The Strongest Are Kind

Posted on 01 August 2014

Marketing loves casting people into competitive positions: surely you want to be a big alpha male with all the best stuff, surely you want to be the thinnest most sexually attractive woman with all the best stuff.

Our culture has expected girls to be kind, gentle, nurturing, and submissive. When a girl feels the need to be treated equally and given the right to a fulfilling career with fair pay, she may want to shake off ALL the stereotypes. The percentage of girls who resort to violent bullying in school yards has been steadily increasing. Our society isn’t good at teaching the distinction between power and empowerment.

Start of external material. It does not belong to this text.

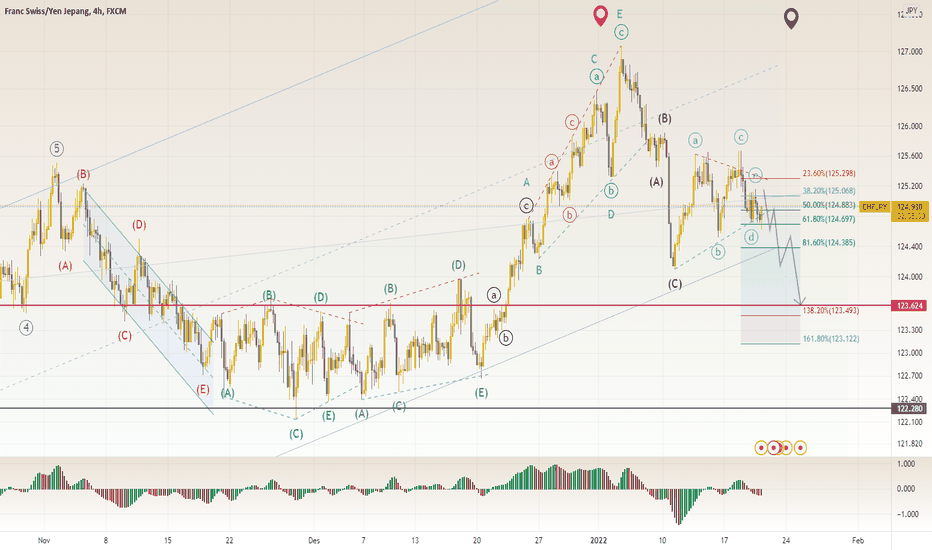Select the 61.80%(124.697) Fibonacci level label
The height and width of the screenshot is (550, 932).
829,219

When a female works for positive social change, it is expected of her and often goes unnoticed. When a male does this work, it is seen as exceptional and he may receive social praise. Can you name any female Nobel Peace Prize winners? A few exist, but they are hardly noted by our media.

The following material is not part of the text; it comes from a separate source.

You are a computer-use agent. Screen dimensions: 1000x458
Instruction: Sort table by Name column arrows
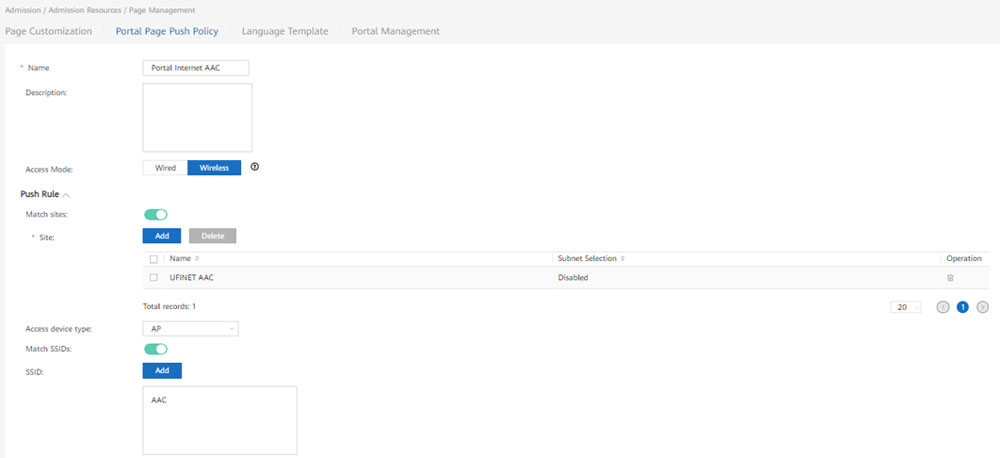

What concerns me with all this is that kindness is seen as weak and effeminate: a natural trait for females and an acquired trait for boys. As such it is being rejected by both genders.

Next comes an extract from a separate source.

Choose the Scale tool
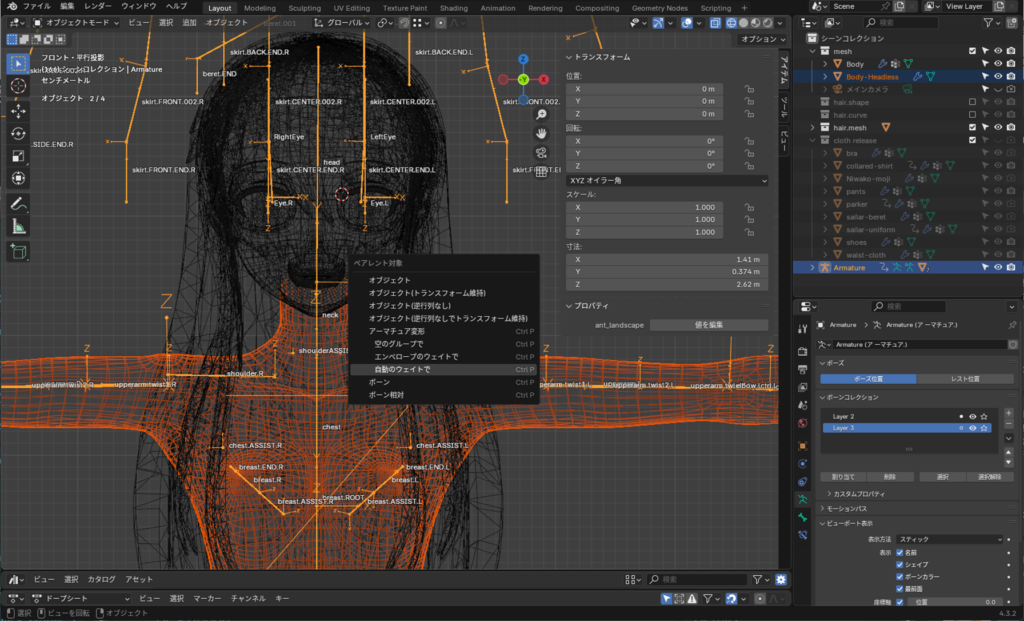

Kindness has to be encouraged and practised. It’s not for wimps. Look at how much strength was needed by people like Mohandas Gandhi, Martin Luther King Jr, Aung San Suu Kyi, Wangari Muta Maathai, and Betty Williams.

Stereotypes need to be ended, but backlash against those stereotypes doesn’t improve things. We, all of us of all genders and gender associations, need to thoughtfully consider what values and characteristics result in a more harmonious future. We then need to remove gender judgements and expectations, and just do what is best. To heck with anyone who might call you a wuss. You are no wuss, if you are willing to stand up to their ignorance.